What you accomplished

You have now:

  • Created a GitHub OAuth app with the correct callback URL

  • Registered GitHub as an OAuth provider in ADP

  • Tested the OAuth connection proactively

  • Created a GitHub managed MCP server with user-delegated OAuth

  • Verified that users can authenticate and call GitHub tools

You could next create an agent using this GitHub MCP server. Each user who calls tools from this MCP server will authenticate with their own GitHub account. User tokens are stored securely in ADP’s token vault and automatically refreshed before expiry.

Troubleshooting

Symptom Solution

redirect_uri_mismatch error during authorization

The callback URL in your GitHub OAuth app doesn’t match ADP’s callback. Go to GitHub Settings → Developer settings → OAuth Apps → [Your App] and verify the Authorization callback URL is exactly https://aigw.<cluster-id>.clusters.rdpa.co/oauth/v1/callback.

invalid_client error during token exchange

The Client ID or Client secret is incorrect, or the authentication method doesn’t match. Verify the Client ID in the OAuth provider matches GitHub, and that GITHUB_CLIENT_SECRET contains the correct client secret. Ensure Token Endpoint Auth Method is set to "Client Secret (Basic)".

invalid_scope error during consent

One of the scopes you requested isn’t valid for GitHub OAuth apps. Check the GitHub OAuth scopes documentation and remove or rename invalid scopes.

"OAuth provider not found" when creating MCP server

The provider name doesn’t match. Verify you created the provider with name github (lowercase) and are selecting the correct provider in the MCP server configuration.
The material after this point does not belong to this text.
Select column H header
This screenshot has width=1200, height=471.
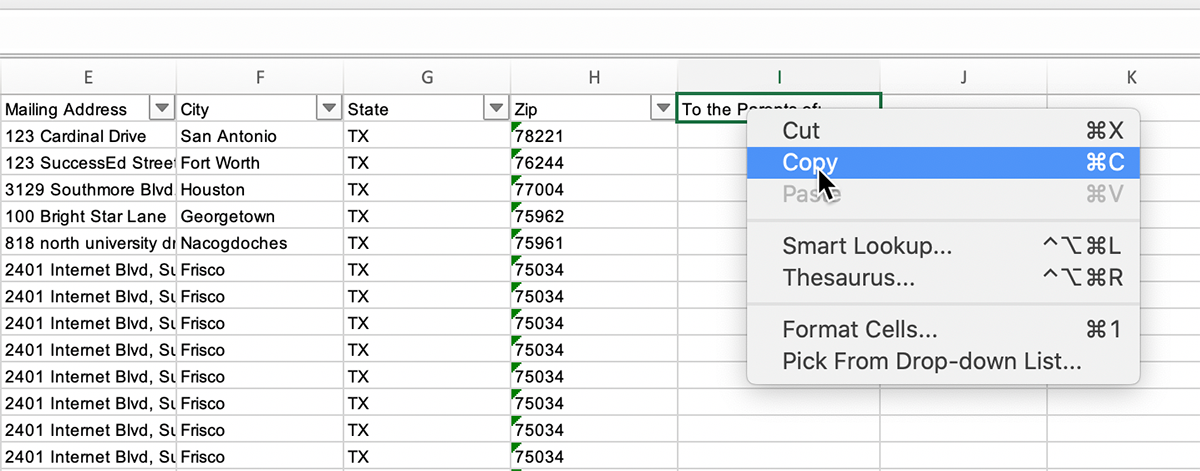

Connection works in Connections but fails in MCP server

The MCP server’s required scopes might be different from what you consented to in Connections. Edit the OAuth provider to include all necessary scopes, then re-consent in Connections.

Token expired or OAuthTokenExpired error

GitHub tokens eventually expire or can be revoked. The user needs to re-authorize in Connections or by triggering the consent flow again on the next tool call.

Permission denied when attaching provider to MCP server

You need the dataplane_aigateway_oauthprovider_attach permission on the GitHub provider. Contact your ADP administrator to grant this permission.